Réunion du 2 décembre 2009 à 16h15
Commission des affaires culturelles et de l'éducation

David Sharp, SUD :

Je sais qu'un grand groupe de presse allemand s'est désabonné de la Deutsche Presse-Agentur pour s'abonner à l'AFP. Inversement, en France, des clients traditionnels de l'Agence France-Presse tendent à se désabonner. On pourrait donc croire que nous allons vers une situation où il n'y aurait plus d'agence nationale, mais je ne pense pas que ce soit le cas. Même dans des pays peu réputés pour être des nids de socialisme, comme le Royaume-Uni ou les États-Unis d'Amérique, il y a toujours une agence nationale, même si les modes de financement et les modes opératoires diffèrent.

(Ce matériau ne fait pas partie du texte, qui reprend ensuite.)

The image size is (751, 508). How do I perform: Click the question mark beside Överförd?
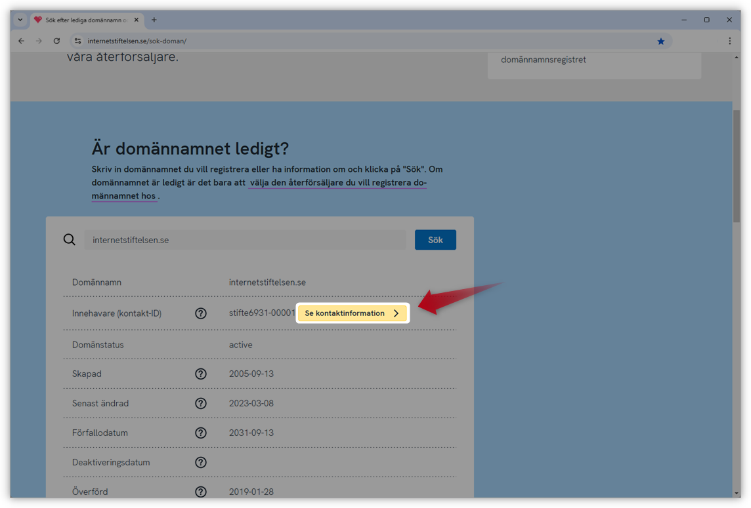point(201,492)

Quel pourrait donc être le modèle futur de l'AFP, sinon celui que nous avons actuellement ? Le projet de M. Louette apporte deux réponses. Il souhaite renforcer les missions d'intérêt général de l'AFP, sachant que la mission d'intérêt général est un concept reconnu en droit européen. Ce serait donc un moyen d'échapper aux éventuelles foudres de la Cour de Luxembourg. Or, comme Mme Carmona l'a rappelé, l'avocat de M. Louette nous a expliqué que selon la jurisprudence de cette cour, un État peut très bien signer un contrat définissant une mission d'intérêt général avec une entreprise comme l'AFP. Sachant que cinq de nos six langues de travail sont en usage dans de grands pays de l'Union européenne, il n'y aurait aucune raison pour qu'un tel contrat soit limité aux seules activités en langue française. Une telle solution n'impliquerait aucun changement de statut – changement auquel, comme les autres syndicats, nous nous opposons, celui de 1957 ayant à nos yeux de nombreux avantages.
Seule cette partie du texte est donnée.